* [Work request] Print each entry word for word.

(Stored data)
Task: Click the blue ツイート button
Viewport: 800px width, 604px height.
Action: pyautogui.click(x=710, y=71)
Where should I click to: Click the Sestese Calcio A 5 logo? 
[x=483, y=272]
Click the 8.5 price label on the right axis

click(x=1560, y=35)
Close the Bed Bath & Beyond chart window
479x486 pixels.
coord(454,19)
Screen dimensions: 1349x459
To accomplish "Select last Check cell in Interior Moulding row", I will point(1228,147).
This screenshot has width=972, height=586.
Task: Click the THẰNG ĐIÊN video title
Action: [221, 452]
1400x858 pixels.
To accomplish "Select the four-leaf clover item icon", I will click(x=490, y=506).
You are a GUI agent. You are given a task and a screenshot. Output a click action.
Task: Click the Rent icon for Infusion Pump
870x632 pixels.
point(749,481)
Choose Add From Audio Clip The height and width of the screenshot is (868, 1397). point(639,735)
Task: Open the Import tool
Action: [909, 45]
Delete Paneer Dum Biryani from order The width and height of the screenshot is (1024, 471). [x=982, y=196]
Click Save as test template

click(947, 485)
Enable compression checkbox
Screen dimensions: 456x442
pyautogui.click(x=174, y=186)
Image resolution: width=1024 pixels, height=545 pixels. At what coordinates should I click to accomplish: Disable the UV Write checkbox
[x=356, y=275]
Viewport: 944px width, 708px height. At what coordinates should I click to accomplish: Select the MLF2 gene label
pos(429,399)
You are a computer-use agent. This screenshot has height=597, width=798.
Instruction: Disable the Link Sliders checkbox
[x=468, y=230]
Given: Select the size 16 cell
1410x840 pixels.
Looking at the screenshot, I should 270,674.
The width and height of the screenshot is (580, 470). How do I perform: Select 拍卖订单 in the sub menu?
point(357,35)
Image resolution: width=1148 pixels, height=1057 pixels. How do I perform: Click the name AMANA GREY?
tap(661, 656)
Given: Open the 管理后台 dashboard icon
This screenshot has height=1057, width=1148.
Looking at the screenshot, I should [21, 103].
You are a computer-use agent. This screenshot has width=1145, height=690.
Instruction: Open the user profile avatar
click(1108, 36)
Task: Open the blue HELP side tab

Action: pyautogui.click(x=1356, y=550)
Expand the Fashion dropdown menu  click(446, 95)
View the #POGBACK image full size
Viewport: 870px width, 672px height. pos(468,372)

* [Your response]
Task: Click the blue ツイート button
Viewport: 800px width, 604px height.
Action: pyautogui.click(x=710, y=71)
Where should I click to: Click the Sestese Calcio A 5 logo? 
[x=483, y=272]
Click the 8.5 price label on the right axis

click(x=1560, y=35)
Close the Bed Bath & Beyond chart window
479x486 pixels.
coord(454,19)
Screen dimensions: 1349x459
To accomplish "Select last Check cell in Interior Moulding row", I will point(1228,147).
This screenshot has width=972, height=586.
Task: Click the THẰNG ĐIÊN video title
Action: [221, 452]
1400x858 pixels.
To accomplish "Select the four-leaf clover item icon", I will click(x=490, y=506).
You are a GUI agent. You are given a task and a screenshot. Output a click action.
Task: Click the Rent icon for Infusion Pump
870x632 pixels.
point(749,481)
Choose Add From Audio Clip The height and width of the screenshot is (868, 1397). point(639,735)
Task: Open the Import tool
Action: [909, 45]
Delete Paneer Dum Biryani from order The width and height of the screenshot is (1024, 471). [x=982, y=196]
Click Save as test template

click(947, 485)
Enable compression checkbox
Screen dimensions: 456x442
pyautogui.click(x=174, y=186)
Image resolution: width=1024 pixels, height=545 pixels. At what coordinates should I click to accomplish: Disable the UV Write checkbox
[x=356, y=275]
Viewport: 944px width, 708px height. At what coordinates should I click to accomplish: Select the MLF2 gene label
pos(429,399)
You are a computer-use agent. This screenshot has height=597, width=798.
Instruction: Disable the Link Sliders checkbox
[x=468, y=230]
Given: Select the size 16 cell
1410x840 pixels.
Looking at the screenshot, I should 270,674.
The width and height of the screenshot is (580, 470). How do I perform: Select 拍卖订单 in the sub menu?
point(357,35)
Image resolution: width=1148 pixels, height=1057 pixels. How do I perform: Click the name AMANA GREY?
tap(661, 656)
Given: Open the 管理后台 dashboard icon
This screenshot has height=1057, width=1148.
Looking at the screenshot, I should [21, 103].
You are a computer-use agent. This screenshot has width=1145, height=690.
Instruction: Open the user profile avatar
click(1108, 36)
Task: Open the blue HELP side tab

Action: pyautogui.click(x=1356, y=550)
Expand the Fashion dropdown menu  click(446, 95)
View the #POGBACK image full size
Viewport: 870px width, 672px height. pos(468,372)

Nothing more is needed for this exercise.